In any of the aspects or embodiments described above and herein, the memory contains instructions recorded therein which, when executed by the processor, may further cause the processor to: index, in the three-dimensional CAD model of the component, a second three-dimensional surface representation of a second component surface of the three-dimensional CAD model as a second FAS element by assigning the second three-dimensional surface representation a unique second FAS ID which associates the second FAS element with the component; and store at least one second scalar attribute for the second FAS element as a second FAS dataset in the FAS database and assign the unique second FAS ID to the second FAS dataset. The plurality of FAS elements includes the second FAS element.
In any of the aspects or embodiments described above and herein, the memory contains instructions recorded therein which, when executed by the processor, may further cause the processor to link the FAS tree to the first FAS dataset and the first FAS element with the unique first FAS ID.
In any of the aspects or embodiments described above and herein, the memory contains instructions recorded therein which, when executed by the processor, may further cause the processor to display the first FAS dataset with the unique first FAS ID in the FAS tree.
In any of the aspects or embodiments described above and herein, the memory contains instructions recorded therein which, when executed by the processor, may further cause the processor to display the first FAS dataset in the FAS tree according to an engineering industry standard.
In any of the aspects or embodiments described above and herein, the memory contains instructions recorded therein which, when executed by the processor, may further cause the processor to: index, in the three-dimensional CAD model of the component, a geometrical representation of a non-surface geometrical element of the three-dimensional CAD model as a second FAS element by assigning the geometrical representation a unique second FAS ID which associates the second FAS element with the component; and store at least one second scalar attribute for the second FAS element as a second FAS dataset in the FAS database and assign the unique second FAS ID to the second FAS dataset. The plurality of FAS elements includes the second FAS element.
In any of the aspects or embodiments described above and herein, the non-surface geometrical element may be one of a point, a line, an axis, a plane, or a volume of the three-dimensional CAD model.
In any of the aspects or embodiments described above and herein, the system may further include a communication network in signal communication with the processor.

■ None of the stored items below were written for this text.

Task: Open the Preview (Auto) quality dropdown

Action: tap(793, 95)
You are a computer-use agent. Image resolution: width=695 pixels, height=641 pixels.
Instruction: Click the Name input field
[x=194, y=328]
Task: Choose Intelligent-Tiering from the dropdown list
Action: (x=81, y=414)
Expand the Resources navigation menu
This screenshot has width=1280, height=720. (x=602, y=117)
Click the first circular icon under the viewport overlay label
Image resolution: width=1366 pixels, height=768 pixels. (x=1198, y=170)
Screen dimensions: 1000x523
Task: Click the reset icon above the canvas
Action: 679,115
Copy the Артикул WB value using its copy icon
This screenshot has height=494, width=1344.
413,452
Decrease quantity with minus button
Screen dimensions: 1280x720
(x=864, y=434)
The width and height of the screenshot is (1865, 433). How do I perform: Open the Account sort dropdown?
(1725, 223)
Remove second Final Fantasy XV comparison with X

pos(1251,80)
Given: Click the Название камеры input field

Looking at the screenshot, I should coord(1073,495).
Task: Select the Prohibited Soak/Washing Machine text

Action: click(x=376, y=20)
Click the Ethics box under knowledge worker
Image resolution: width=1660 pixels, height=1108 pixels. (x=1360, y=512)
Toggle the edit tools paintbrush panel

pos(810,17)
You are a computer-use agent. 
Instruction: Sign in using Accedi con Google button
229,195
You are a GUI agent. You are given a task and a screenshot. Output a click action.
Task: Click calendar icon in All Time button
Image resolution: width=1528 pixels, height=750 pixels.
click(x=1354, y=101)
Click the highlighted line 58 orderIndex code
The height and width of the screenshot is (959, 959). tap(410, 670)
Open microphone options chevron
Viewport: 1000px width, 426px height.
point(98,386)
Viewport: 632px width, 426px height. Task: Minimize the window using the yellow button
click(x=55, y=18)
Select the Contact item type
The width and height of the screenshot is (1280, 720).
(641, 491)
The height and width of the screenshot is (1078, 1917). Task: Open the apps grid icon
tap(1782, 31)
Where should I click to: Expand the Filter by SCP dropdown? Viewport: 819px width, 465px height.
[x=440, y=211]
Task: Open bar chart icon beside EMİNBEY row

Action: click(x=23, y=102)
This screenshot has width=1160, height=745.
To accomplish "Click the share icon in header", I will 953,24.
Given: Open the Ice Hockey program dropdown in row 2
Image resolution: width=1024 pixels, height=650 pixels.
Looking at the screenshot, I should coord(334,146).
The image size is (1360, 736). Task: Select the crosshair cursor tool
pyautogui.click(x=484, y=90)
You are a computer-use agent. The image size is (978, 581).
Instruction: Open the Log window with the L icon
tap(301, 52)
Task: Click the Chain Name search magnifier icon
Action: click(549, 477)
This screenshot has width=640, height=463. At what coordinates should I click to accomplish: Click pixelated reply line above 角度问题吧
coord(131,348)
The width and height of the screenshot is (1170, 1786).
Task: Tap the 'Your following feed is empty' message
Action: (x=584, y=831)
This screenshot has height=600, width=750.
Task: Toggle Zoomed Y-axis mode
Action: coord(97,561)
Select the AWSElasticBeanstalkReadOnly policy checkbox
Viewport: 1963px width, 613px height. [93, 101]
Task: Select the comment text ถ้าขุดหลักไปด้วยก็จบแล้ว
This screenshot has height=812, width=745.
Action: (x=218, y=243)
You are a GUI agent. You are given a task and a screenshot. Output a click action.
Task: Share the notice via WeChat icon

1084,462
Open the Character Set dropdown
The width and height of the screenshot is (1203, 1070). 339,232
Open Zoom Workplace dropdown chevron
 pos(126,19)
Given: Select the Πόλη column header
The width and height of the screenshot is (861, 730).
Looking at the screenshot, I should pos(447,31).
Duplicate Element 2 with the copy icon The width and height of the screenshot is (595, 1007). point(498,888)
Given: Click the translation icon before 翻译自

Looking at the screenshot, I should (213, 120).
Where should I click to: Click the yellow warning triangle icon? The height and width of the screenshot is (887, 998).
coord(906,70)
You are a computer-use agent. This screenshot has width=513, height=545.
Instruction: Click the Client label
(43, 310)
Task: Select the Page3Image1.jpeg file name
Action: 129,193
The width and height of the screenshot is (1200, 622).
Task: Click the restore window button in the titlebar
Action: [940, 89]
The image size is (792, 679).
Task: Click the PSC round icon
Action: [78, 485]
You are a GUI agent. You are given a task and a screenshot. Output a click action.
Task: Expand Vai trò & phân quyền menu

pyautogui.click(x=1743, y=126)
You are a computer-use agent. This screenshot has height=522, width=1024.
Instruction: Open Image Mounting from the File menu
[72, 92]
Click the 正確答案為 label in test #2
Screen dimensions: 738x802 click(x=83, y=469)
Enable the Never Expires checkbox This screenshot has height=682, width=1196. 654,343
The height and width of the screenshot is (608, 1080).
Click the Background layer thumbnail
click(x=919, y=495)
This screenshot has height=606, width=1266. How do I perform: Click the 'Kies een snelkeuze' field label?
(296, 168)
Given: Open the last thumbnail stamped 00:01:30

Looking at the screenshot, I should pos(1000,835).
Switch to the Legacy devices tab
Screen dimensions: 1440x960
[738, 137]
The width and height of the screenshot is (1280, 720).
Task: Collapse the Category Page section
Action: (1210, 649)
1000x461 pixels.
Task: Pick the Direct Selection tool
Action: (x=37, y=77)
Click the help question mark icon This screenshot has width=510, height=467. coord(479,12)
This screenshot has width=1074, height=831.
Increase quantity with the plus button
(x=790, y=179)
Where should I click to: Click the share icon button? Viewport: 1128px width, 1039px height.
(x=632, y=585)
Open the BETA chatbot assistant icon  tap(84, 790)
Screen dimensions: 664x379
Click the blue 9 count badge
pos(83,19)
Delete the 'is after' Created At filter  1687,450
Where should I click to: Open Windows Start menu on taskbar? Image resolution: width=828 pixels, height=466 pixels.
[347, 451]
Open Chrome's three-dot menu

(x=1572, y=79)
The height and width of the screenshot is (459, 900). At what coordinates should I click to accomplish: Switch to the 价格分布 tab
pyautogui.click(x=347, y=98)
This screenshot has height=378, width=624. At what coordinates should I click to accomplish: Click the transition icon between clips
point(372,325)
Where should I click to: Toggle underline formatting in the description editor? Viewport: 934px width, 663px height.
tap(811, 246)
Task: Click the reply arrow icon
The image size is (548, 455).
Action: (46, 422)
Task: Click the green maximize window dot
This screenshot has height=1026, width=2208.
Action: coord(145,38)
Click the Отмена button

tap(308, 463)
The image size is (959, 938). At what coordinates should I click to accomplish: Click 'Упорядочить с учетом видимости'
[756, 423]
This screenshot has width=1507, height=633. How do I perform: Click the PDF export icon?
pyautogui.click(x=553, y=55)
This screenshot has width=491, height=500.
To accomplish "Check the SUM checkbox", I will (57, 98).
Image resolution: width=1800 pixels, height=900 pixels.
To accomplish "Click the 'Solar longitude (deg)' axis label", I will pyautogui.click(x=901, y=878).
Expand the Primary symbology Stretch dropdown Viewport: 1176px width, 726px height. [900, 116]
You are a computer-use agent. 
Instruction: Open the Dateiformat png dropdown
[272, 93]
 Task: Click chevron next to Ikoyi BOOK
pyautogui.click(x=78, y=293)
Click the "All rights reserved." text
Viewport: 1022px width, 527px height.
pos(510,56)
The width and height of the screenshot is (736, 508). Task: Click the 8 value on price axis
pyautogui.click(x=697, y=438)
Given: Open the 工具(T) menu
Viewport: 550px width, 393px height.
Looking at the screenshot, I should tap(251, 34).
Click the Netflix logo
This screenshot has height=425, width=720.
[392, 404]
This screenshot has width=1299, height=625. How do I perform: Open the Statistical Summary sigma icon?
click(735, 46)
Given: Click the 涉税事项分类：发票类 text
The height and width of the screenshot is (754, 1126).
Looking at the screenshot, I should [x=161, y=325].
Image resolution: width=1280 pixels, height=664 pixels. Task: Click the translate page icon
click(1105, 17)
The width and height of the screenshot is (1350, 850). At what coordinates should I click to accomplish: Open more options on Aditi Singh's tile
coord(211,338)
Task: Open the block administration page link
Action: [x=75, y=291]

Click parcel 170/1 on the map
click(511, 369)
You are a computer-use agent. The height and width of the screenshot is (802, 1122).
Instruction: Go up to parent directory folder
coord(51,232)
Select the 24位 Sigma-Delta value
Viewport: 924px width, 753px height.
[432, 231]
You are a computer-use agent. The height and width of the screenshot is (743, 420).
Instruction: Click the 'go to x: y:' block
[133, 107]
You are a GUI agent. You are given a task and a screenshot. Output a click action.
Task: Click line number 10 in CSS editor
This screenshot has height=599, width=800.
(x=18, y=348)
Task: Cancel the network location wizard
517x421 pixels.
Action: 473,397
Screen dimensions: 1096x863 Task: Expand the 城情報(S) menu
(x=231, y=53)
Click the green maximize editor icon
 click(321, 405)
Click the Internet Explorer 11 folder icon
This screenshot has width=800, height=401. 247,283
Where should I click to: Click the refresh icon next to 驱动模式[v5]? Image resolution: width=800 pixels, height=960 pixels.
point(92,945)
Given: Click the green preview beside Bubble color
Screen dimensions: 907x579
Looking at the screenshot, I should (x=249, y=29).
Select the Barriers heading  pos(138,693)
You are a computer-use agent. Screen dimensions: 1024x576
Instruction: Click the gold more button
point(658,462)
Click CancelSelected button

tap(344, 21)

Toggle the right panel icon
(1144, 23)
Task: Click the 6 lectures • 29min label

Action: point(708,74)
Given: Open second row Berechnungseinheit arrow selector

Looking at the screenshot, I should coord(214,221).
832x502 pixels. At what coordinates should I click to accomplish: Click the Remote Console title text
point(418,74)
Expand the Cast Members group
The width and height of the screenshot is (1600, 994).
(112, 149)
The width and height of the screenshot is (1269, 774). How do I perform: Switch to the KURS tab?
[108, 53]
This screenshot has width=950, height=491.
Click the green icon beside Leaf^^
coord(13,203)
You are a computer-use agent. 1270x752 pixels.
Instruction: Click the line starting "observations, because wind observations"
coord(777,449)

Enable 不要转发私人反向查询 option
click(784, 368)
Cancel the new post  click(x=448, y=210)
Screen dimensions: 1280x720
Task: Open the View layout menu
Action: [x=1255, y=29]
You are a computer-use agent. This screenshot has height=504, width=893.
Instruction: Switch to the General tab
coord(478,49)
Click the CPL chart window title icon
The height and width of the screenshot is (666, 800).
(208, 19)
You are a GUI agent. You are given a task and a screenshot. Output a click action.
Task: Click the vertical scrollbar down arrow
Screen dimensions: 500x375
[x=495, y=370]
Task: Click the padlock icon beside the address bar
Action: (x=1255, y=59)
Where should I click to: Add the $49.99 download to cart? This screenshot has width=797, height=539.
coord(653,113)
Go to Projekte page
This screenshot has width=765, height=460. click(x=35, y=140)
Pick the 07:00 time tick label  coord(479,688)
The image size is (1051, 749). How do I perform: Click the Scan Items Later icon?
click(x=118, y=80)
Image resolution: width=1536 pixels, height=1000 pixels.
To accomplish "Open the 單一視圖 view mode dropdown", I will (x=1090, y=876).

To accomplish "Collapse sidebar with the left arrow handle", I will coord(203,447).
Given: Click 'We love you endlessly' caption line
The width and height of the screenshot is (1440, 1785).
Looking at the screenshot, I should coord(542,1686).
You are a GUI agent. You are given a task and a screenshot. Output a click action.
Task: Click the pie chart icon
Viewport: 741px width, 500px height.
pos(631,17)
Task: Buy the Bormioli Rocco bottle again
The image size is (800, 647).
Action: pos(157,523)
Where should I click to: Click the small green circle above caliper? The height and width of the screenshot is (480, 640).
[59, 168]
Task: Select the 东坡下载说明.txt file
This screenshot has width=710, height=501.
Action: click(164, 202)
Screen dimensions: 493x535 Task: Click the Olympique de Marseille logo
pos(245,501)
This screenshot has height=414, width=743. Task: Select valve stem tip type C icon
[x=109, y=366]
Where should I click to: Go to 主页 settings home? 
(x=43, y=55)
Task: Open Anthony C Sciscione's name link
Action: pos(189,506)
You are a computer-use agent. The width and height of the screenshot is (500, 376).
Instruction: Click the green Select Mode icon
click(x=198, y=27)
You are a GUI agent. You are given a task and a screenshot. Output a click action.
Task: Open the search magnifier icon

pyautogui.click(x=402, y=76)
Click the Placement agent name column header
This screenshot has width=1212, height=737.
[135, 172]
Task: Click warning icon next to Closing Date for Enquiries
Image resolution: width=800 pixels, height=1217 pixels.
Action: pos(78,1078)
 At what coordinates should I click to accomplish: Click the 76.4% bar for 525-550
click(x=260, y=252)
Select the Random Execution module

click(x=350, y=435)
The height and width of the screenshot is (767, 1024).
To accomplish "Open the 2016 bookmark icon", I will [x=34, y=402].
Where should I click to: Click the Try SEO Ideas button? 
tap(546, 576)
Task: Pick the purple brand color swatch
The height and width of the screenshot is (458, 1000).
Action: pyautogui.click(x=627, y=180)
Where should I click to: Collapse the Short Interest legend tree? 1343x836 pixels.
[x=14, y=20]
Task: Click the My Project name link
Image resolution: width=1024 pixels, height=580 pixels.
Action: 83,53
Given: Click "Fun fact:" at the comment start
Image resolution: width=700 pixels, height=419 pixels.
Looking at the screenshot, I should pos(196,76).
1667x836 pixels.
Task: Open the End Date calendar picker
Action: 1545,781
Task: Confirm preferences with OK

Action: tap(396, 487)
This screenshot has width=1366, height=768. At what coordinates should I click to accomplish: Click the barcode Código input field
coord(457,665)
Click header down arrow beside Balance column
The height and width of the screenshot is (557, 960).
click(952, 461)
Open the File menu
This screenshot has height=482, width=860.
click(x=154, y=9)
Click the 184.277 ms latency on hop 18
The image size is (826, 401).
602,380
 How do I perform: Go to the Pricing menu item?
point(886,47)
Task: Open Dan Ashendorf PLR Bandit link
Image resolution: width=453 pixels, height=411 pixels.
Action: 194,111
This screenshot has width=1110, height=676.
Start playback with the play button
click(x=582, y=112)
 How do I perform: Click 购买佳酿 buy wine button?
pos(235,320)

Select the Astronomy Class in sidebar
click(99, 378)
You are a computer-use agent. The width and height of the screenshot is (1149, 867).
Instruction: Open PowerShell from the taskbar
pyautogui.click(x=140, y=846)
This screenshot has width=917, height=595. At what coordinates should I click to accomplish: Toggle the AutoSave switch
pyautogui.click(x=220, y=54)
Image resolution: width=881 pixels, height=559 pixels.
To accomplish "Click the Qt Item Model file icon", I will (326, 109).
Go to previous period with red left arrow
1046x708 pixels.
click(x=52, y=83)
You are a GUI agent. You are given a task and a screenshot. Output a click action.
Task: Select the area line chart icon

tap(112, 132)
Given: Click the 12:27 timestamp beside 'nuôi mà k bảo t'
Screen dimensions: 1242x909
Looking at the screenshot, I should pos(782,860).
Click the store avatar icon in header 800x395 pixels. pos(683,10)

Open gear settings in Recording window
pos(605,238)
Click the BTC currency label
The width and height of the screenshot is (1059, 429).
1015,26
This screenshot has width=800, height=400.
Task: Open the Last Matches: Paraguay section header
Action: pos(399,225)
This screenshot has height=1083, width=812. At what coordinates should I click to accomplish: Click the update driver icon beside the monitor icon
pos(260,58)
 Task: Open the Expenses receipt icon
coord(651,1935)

According to another aspect of the present disclosure, a method for augmenting a three-dimensional model of a component in a computer-aided design (CAD) environment is provided. The method includes indexing, in a three-dimensional CAD model of the component, a first surface representation of a first component surface of the three-dimensional CAD model as a first function-attributed surface (FAS) element by assigning the first surface representation a unique first FAS ID which associates the first FAS element with the component and indexing, in the three-dimensional CAD model of the component, a second surface representation of a second component surface of the three-dimensional CAD model as a second FAS element by assigning the second surface representation a unique second FAS ID which associates the second FAS element with the component. The first component surface and the second component surface are part of the plurality of component surfaces of the three-dimensional CAD model of the component. The method further includes storing at least one first scalar attribute for the first FAS element as a first FAS dataset in a FAS database and assigning the unique first FAS ID to the first FAS dataset and storing at least one second scalar attribute for the second FAS element as a second FAS dataset in the FAS database and assigning the unique second FAS ID to the second FAS dataset. The method further includes configuring the three-dimensional CAD model to, when executed in the CAD environment, display on a screen associated with the CAD environment a FAS tree that includes a plurality of FAS elements associated with the component and corresponding to respective component surfaces of the plurality of component surfaces. The plurality of FAS elements include the first FAS element and the second FAS element.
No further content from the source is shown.